Patient Name: ______________________________
HCIN# ______________
Medicare Claim # ____________________ (13 digits)
Service date: ________________
Amount in question: _______________
Date of original claim denial/partial or underpayment: _____________________

  1. Review: Must request within 6 months of initial claim denial.

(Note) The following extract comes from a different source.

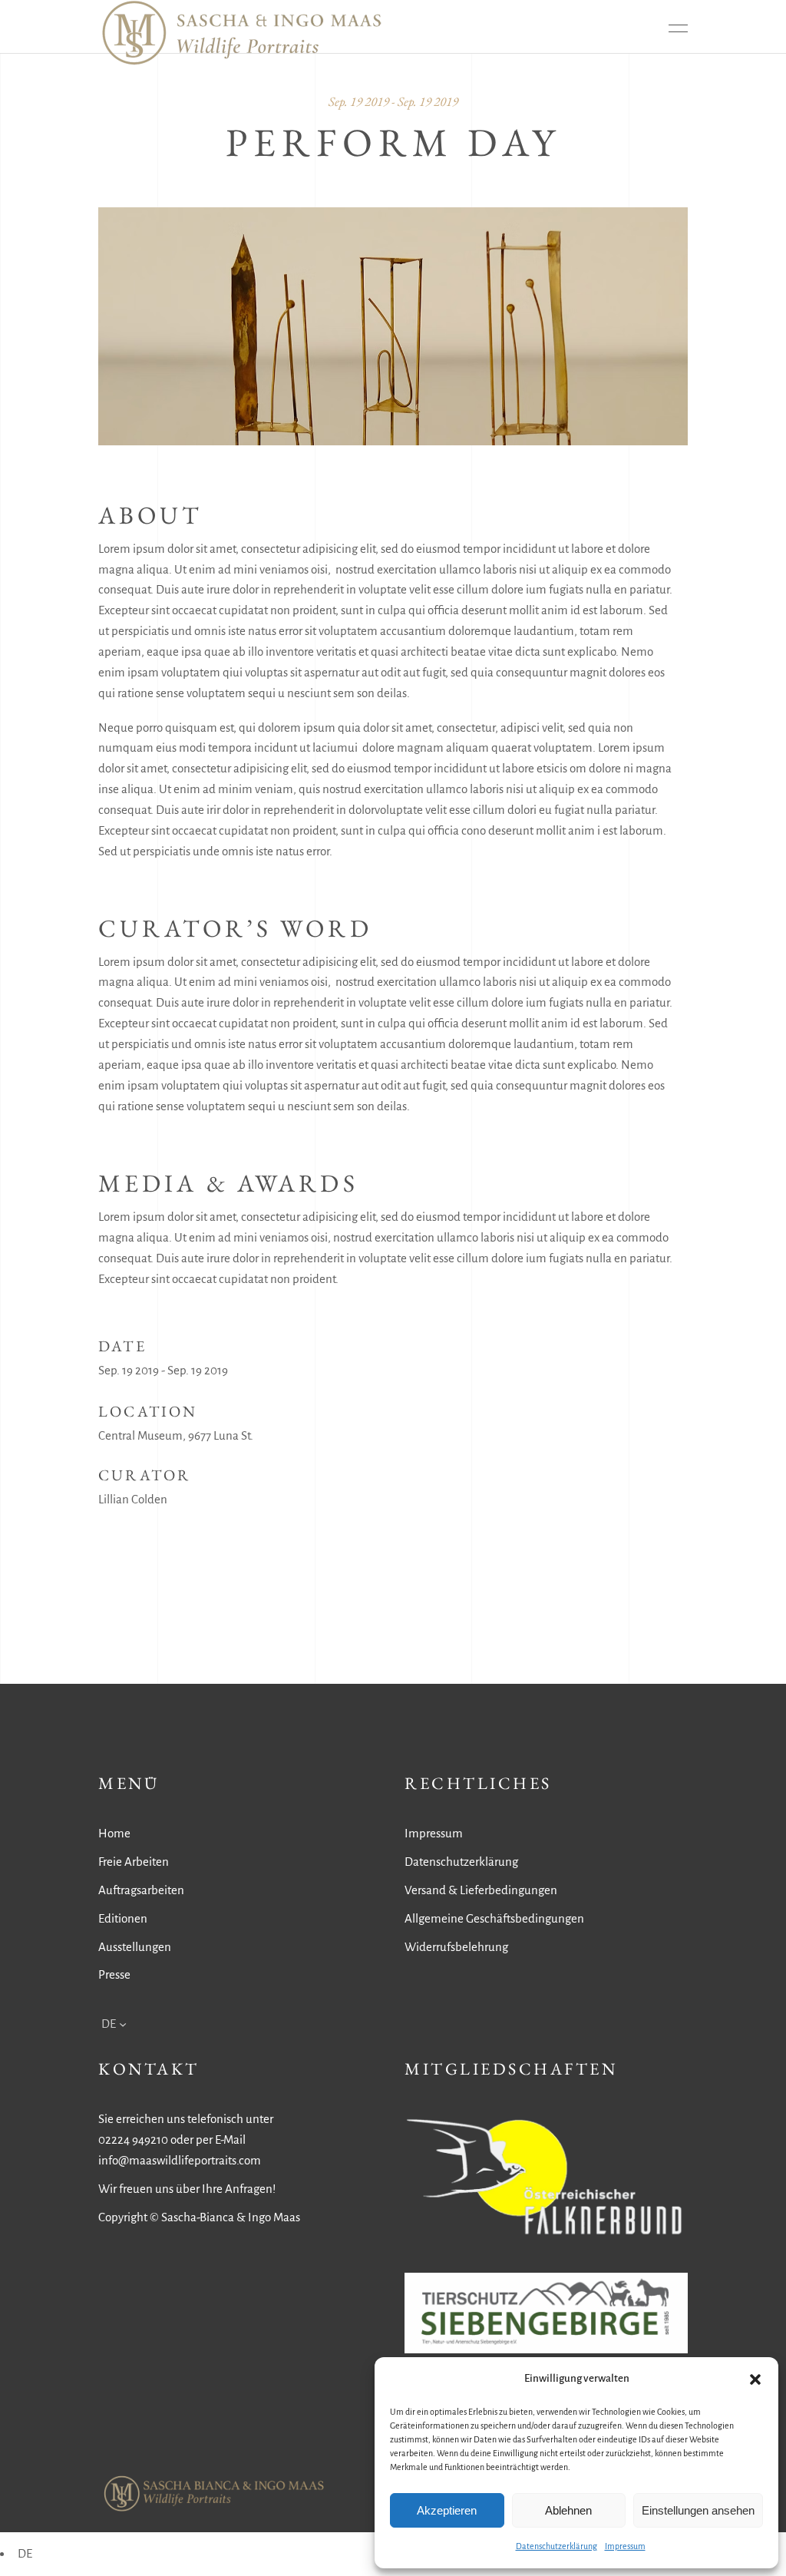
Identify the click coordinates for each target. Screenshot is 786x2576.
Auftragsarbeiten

Can be telephone (quickest) or in writing (use HCFA 1964).
    Requested: ____________

    Telephone Review date & results: ____________________

    Written review on HCFA 1964: Date _______ Results_____

  2. Fair Hearing: Must request within 6 months of Review denial and (3 types) must be at least $100.00 in controversy. (Can combine multiple claims & different patients to reach $100)
    Type & Date requested: _______________________________________

    On-the-record Fair Hearing: Simply state the arguments. No testimony is presented either by telephone or in person.
    Telephone Fair Hearing: Testimony is presented via telephone (quickest).
    In-Person Fair Hearing: In person, oral testimony, must be done in the city the provider provided the service.
    Results: ___________________________________________________

  3. Administrative Law Judge Hearing: Must be within 60 days/$500. This can take anywhere from 1 to 3 years.
    Requested: ___________
    Results: ___________________

  4. Appeals Council Review: Must be requested within 60 days of ALJ denial. No specific time limit set on when Appeals Council must act.

  5. Federal District Court: You file a lawsuit. Last resort, expensive, must be $1000.00 in controversy.